Entries on locating words and elements:
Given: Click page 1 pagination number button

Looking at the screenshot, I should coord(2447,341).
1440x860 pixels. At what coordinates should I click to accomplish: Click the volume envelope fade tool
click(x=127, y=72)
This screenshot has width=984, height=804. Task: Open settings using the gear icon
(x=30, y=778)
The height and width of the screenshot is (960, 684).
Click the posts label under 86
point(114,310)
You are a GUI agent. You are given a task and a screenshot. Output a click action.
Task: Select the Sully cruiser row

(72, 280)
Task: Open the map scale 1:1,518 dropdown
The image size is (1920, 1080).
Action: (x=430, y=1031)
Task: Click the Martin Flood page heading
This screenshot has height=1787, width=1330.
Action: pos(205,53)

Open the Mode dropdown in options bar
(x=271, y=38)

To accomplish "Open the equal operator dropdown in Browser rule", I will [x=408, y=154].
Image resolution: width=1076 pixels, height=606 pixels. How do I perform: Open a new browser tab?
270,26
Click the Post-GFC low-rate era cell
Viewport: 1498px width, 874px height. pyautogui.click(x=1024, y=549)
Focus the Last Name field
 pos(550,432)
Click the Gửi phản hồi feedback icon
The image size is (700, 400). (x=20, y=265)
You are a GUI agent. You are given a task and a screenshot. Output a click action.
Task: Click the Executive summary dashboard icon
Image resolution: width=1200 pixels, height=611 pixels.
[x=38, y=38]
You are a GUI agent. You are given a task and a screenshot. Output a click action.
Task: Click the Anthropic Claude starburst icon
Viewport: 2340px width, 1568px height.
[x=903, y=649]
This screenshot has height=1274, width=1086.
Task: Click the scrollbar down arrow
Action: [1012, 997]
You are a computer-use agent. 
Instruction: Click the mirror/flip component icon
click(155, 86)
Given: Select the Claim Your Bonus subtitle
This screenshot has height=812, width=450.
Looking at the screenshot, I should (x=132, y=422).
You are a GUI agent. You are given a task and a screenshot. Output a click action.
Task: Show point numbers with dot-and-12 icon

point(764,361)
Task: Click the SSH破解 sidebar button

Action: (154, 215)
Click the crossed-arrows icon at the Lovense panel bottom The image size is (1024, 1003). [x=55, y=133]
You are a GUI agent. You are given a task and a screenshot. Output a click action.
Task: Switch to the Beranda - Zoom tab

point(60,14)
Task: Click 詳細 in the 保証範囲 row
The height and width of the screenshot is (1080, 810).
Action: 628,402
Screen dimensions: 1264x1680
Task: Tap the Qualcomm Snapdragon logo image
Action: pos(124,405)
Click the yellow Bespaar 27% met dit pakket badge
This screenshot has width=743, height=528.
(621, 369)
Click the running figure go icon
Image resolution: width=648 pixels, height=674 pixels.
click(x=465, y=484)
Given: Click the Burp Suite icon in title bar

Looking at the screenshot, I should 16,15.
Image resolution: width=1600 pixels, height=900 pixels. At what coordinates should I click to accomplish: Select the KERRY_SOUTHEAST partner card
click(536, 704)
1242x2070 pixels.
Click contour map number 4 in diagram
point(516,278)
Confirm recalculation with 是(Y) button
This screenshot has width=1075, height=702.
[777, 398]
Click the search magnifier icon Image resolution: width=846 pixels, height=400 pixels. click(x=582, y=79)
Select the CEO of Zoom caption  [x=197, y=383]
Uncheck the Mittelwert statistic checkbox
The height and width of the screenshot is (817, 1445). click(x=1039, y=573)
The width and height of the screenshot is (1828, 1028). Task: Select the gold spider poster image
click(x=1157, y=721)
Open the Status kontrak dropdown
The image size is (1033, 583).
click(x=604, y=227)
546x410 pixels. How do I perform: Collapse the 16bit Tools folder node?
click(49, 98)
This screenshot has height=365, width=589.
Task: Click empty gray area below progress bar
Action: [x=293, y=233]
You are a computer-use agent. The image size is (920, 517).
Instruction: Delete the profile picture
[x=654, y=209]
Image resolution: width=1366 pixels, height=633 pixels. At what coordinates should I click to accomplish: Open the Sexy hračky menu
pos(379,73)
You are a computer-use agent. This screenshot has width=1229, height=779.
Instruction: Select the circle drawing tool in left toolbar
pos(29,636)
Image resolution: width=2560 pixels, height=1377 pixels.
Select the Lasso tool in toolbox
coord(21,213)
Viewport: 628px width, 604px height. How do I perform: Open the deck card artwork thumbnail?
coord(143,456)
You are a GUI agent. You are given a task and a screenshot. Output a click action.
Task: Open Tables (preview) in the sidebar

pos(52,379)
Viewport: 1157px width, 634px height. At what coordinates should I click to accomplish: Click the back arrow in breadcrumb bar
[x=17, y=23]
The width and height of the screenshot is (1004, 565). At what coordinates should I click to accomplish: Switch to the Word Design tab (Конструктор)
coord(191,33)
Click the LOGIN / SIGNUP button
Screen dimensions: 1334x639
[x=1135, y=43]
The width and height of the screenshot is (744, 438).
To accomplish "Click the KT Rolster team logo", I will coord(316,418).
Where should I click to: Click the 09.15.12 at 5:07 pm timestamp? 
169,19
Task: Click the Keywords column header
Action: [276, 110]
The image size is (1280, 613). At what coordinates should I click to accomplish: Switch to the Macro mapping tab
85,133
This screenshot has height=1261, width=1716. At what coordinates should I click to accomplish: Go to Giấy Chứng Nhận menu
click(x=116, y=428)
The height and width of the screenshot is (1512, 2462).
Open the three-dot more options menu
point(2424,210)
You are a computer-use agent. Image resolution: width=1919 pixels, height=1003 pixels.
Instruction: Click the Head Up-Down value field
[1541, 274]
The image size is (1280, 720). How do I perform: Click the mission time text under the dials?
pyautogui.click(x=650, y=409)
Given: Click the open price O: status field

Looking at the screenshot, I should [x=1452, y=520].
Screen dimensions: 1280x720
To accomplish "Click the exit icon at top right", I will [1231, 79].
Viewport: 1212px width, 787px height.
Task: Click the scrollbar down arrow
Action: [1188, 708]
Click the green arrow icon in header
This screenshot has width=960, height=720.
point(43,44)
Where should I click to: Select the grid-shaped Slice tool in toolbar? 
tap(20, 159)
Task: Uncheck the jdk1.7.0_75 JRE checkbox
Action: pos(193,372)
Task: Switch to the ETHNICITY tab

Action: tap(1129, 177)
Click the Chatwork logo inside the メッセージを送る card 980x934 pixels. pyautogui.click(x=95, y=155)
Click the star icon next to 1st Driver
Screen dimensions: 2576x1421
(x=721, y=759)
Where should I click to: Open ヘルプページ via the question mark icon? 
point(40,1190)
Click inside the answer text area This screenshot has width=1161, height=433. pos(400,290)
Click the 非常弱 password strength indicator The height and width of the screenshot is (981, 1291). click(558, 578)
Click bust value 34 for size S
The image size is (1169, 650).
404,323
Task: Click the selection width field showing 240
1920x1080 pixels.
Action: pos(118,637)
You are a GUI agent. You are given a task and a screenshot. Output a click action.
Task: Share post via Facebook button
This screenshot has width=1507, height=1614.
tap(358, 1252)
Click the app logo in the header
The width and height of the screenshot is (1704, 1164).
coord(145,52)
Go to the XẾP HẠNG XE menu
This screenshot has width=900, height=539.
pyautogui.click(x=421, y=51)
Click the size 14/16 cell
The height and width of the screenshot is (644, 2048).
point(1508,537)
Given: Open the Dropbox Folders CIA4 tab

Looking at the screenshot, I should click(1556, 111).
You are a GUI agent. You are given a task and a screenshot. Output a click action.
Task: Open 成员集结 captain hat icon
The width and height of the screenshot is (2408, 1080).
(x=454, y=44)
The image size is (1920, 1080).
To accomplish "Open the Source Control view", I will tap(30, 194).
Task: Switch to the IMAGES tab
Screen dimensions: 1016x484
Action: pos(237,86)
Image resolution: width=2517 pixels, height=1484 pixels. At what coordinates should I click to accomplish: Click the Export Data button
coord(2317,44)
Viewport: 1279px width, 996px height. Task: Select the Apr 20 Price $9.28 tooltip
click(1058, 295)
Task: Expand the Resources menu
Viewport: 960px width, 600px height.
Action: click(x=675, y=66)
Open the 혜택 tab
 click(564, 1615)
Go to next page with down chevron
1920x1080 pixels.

Prompt: Arrange the part of the listing that opens with its first line and closes with the line containing "[x=38, y=38]", both ends included, as a numbered list, leaving out blank lines.

Task result:
1. Given: Click page 1 pagination number button
2. Looking at the screenshot, I should coord(2447,341).
3. 1440x860 pixels. At what coordinates should I click to accomplish: Click the volume envelope fade tool
4. click(x=127, y=72)
5. This screenshot has width=984, height=804. Task: Open settings using the gear icon
6. (x=30, y=778)
7. The height and width of the screenshot is (960, 684).
8. Click the posts label under 86
9. point(114,310)
10. You are a GUI agent. You are given a task and a screenshot. Output a click action.
11. Task: Select the Sully cruiser row
12. (72, 280)
13. Task: Open the map scale 1:1,518 dropdown
14. The image size is (1920, 1080).
15. Action: (x=430, y=1031)
16. Task: Click the Martin Flood page heading
17. This screenshot has height=1787, width=1330.
18. Action: pos(205,53)
19. Open the Mode dropdown in options bar
20. (x=271, y=38)
21. To accomplish "Open the equal operator dropdown in Browser rule", I will [x=408, y=154].
22. Image resolution: width=1076 pixels, height=606 pixels. How do I perform: Open a new browser tab?
23. 270,26
24. Click the Post-GFC low-rate era cell
25. Viewport: 1498px width, 874px height. pyautogui.click(x=1024, y=549)
26. Focus the Last Name field
27.  pos(550,432)
28. Click the Gửi phản hồi feedback icon
29. The image size is (700, 400). (x=20, y=265)
30. You are a GUI agent. You are given a task and a screenshot. Output a click action.
31. Task: Click the Executive summary dashboard icon
32. Image resolution: width=1200 pixels, height=611 pixels.
33. [x=38, y=38]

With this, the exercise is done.